How to execute Seq2SeqTrainer compute_metric() once to verify the correctness of the function?

49 Views Asked by At

I am working on Chinese sequence-to-sequence generation. I have the following HuggingFace Transformers codes to train a sequence-to-sequence model.

trainer = Seq2SeqTrainer(
    model = model,
    args = training_args,
    train_dataset = tokenized_testset,
    eval_dataset = tokenized_evalset,
    tokenizer = tokenizer,
    data_collator = data_collator,
    compute_metrics = compute_metrics,
    callbacks = [EarlyStoppingCallback(early_stopping_patience=3)]
)

And the compute_metrics() function is as follows:

def compute_metrics(eval_preds):
    preds, labels = eval_preds
    if isinstance(preds, tuple):
        preds = preds[0]
    decoded_preds = tokenizer.batch_decode(preds, skip_special_tokens=True)

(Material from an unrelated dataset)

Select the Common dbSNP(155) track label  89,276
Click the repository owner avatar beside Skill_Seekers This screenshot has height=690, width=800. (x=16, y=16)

    labels = np.where(labels != -100, labels, tokenizer.pad_token_id)
    decoded_labels = tokenizer.batch_decode(labels, skip_special_tokens=True)

    decoded_preds, decoded_labels = postprocess_text(decoded_preds, decoded_labels)

    result = metric.compute(predictions=decoded_preds, references=decoded_labels)    
    results = {"bleu": result["sacrebleu_score"], "chrf": result["chr_f_score"]}

    prediction_lens = [np.count_nonzero(pred != tokenizer.pad_token_id) for pred in preds]
    results["gen_len"] = np.mean(prediction_lens)
    results = {k: round(v, 4) for k, v in results.items()}
    return results

def postprocess_text(preds, labels):
    preds = [pred.strip() for pred in preds]
    labels = [[label.strip()] for label in labels]

    return preds, labels

where the tokenizer is BertTokenizer.from_pretrained('fnlp/bart-base-chinese')

For the training results, BLEU & chrF++ scores are around 24.126 and 22.440 respectively. However, when I run the following codes to evaluate one of the sentence pairs in the same dataset, the BLEU and chrF++ scores are higher by 10 to 20 points. The codes are in a class, thus the self. in the functions.

def calculate_bleu(self, reference, input_sentence):
    bleu = self.sacrebleu.compute(predictions=[input_sentence], references=[reference], tokenize='zh')
    return bleu["score"]

def calculate_chrf(self, reference, input_sentence):
    chrf = self.chrf.compute(predictions=[input_sentence], references=[reference], word_order=2, lowercase=True)
    return chrf["score"]

where self.chrf and self.sacrebleu are defined as:

self.sacrebleu = evaluate.load("sacrebleu")
self.chrf = evaluate.load("chrf")

which evaluate is the evaluate library from import evaluate

I want to investigate the reason behind and I suspect it's the problem within the compute_metrics() function. For the latter approach, it does not pass through the encoding-decoding process at all.

Is there a chance that I can execute the compute_metrics() individually? What should I insert for the eval_preds parameter?

0

There are 0 best solutions below